Directions for this task:
I need the records below retyped exactly.

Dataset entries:
▬▬▬
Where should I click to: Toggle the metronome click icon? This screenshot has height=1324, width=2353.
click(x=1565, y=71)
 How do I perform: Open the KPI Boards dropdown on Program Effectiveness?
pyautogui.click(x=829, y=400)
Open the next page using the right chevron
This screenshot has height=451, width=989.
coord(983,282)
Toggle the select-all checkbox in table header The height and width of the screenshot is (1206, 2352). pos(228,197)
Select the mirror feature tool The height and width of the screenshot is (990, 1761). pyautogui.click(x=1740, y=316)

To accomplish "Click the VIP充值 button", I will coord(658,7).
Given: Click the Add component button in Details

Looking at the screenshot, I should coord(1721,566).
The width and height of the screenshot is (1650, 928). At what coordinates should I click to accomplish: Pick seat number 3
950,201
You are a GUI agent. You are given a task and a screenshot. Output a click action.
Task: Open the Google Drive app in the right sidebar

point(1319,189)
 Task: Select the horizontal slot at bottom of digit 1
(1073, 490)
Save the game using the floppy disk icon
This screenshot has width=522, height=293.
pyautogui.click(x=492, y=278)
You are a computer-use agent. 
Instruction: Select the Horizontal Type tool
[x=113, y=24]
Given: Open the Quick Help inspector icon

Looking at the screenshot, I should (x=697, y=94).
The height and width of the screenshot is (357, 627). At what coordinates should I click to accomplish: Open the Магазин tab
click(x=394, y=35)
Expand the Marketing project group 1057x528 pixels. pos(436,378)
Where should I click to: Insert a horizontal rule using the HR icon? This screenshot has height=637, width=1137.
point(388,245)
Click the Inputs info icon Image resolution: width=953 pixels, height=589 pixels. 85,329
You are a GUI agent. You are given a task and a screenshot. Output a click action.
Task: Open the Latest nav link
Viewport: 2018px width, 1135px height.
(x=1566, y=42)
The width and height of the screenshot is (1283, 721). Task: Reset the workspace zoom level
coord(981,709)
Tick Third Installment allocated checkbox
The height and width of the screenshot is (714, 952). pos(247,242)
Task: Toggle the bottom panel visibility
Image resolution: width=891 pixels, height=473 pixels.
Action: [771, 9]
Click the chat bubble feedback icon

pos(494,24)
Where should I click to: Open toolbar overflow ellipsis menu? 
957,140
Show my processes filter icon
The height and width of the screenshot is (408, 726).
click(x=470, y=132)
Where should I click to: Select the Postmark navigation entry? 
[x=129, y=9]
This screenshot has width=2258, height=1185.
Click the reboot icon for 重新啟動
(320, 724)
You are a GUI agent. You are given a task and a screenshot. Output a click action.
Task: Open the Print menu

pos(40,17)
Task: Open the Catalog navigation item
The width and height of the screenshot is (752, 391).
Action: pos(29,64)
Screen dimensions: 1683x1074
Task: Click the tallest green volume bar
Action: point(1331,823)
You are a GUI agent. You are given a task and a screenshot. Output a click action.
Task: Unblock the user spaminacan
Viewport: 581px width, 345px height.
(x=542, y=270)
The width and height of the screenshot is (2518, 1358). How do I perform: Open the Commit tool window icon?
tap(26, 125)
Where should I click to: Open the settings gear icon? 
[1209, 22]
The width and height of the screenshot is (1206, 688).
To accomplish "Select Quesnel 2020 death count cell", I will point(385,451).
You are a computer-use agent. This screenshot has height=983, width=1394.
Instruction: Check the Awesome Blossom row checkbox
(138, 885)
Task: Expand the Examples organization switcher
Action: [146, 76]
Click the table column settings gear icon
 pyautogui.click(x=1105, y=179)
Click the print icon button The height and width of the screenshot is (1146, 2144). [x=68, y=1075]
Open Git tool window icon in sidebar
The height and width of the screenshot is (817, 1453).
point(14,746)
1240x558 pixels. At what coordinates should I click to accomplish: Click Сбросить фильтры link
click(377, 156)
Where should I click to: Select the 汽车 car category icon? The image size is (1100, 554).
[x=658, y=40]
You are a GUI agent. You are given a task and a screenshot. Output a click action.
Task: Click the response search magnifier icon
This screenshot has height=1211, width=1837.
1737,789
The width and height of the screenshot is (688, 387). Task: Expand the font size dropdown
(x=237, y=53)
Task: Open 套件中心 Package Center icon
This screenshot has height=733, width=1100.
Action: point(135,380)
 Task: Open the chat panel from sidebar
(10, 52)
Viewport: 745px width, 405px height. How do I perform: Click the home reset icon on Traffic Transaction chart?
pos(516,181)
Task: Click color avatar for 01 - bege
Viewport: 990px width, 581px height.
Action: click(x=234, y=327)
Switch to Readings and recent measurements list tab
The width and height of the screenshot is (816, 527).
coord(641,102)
▬▬▬
Answer to the exercise:
Where should I click to: Toggle the metronome click icon? This screenshot has height=1324, width=2353.
click(x=1565, y=71)
 How do I perform: Open the KPI Boards dropdown on Program Effectiveness?
pyautogui.click(x=829, y=400)
Open the next page using the right chevron
This screenshot has height=451, width=989.
coord(983,282)
Toggle the select-all checkbox in table header The height and width of the screenshot is (1206, 2352). pos(228,197)
Select the mirror feature tool The height and width of the screenshot is (990, 1761). pyautogui.click(x=1740, y=316)

To accomplish "Click the VIP充值 button", I will coord(658,7).
Given: Click the Add component button in Details

Looking at the screenshot, I should coord(1721,566).
The width and height of the screenshot is (1650, 928). At what coordinates should I click to accomplish: Pick seat number 3
950,201
You are a GUI agent. You are given a task and a screenshot. Output a click action.
Task: Open the Google Drive app in the right sidebar

point(1319,189)
 Task: Select the horizontal slot at bottom of digit 1
(1073, 490)
Save the game using the floppy disk icon
This screenshot has width=522, height=293.
pyautogui.click(x=492, y=278)
You are a computer-use agent. 
Instruction: Select the Horizontal Type tool
[x=113, y=24]
Given: Open the Quick Help inspector icon

Looking at the screenshot, I should (x=697, y=94).
The height and width of the screenshot is (357, 627). At what coordinates should I click to accomplish: Open the Магазин tab
click(x=394, y=35)
Expand the Marketing project group 1057x528 pixels. pos(436,378)
Where should I click to: Insert a horizontal rule using the HR icon? This screenshot has height=637, width=1137.
point(388,245)
Click the Inputs info icon Image resolution: width=953 pixels, height=589 pixels. 85,329
You are a GUI agent. You are given a task and a screenshot. Output a click action.
Task: Open the Latest nav link
Viewport: 2018px width, 1135px height.
(x=1566, y=42)
The width and height of the screenshot is (1283, 721). Task: Reset the workspace zoom level
coord(981,709)
Tick Third Installment allocated checkbox
The height and width of the screenshot is (714, 952). pos(247,242)
Task: Toggle the bottom panel visibility
Image resolution: width=891 pixels, height=473 pixels.
Action: [771, 9]
Click the chat bubble feedback icon

pos(494,24)
Where should I click to: Open toolbar overflow ellipsis menu? 
957,140
Show my processes filter icon
The height and width of the screenshot is (408, 726).
click(x=470, y=132)
Where should I click to: Select the Postmark navigation entry? 
[x=129, y=9]
This screenshot has width=2258, height=1185.
Click the reboot icon for 重新啟動
(320, 724)
You are a GUI agent. You are given a task and a screenshot. Output a click action.
Task: Open the Print menu

pos(40,17)
Task: Open the Catalog navigation item
The width and height of the screenshot is (752, 391).
Action: pos(29,64)
Screen dimensions: 1683x1074
Task: Click the tallest green volume bar
Action: point(1331,823)
You are a GUI agent. You are given a task and a screenshot. Output a click action.
Task: Unblock the user spaminacan
Viewport: 581px width, 345px height.
(x=542, y=270)
The width and height of the screenshot is (2518, 1358). How do I perform: Open the Commit tool window icon?
tap(26, 125)
Where should I click to: Open the settings gear icon? 
[1209, 22]
The width and height of the screenshot is (1206, 688).
To accomplish "Select Quesnel 2020 death count cell", I will point(385,451).
You are a computer-use agent. This screenshot has height=983, width=1394.
Instruction: Check the Awesome Blossom row checkbox
(138, 885)
Task: Expand the Examples organization switcher
Action: [146, 76]
Click the table column settings gear icon
 pyautogui.click(x=1105, y=179)
Click the print icon button The height and width of the screenshot is (1146, 2144). [x=68, y=1075]
Open Git tool window icon in sidebar
The height and width of the screenshot is (817, 1453).
point(14,746)
1240x558 pixels. At what coordinates should I click to accomplish: Click Сбросить фильтры link
click(377, 156)
Where should I click to: Select the 汽车 car category icon? The image size is (1100, 554).
[x=658, y=40]
You are a GUI agent. You are given a task and a screenshot. Output a click action.
Task: Click the response search magnifier icon
This screenshot has height=1211, width=1837.
1737,789
The width and height of the screenshot is (688, 387). Task: Expand the font size dropdown
(x=237, y=53)
Task: Open 套件中心 Package Center icon
This screenshot has height=733, width=1100.
Action: point(135,380)
 Task: Open the chat panel from sidebar
(10, 52)
Viewport: 745px width, 405px height. How do I perform: Click the home reset icon on Traffic Transaction chart?
pos(516,181)
Task: Click color avatar for 01 - bege
Viewport: 990px width, 581px height.
Action: click(x=234, y=327)
Switch to Readings and recent measurements list tab
The width and height of the screenshot is (816, 527).
coord(641,102)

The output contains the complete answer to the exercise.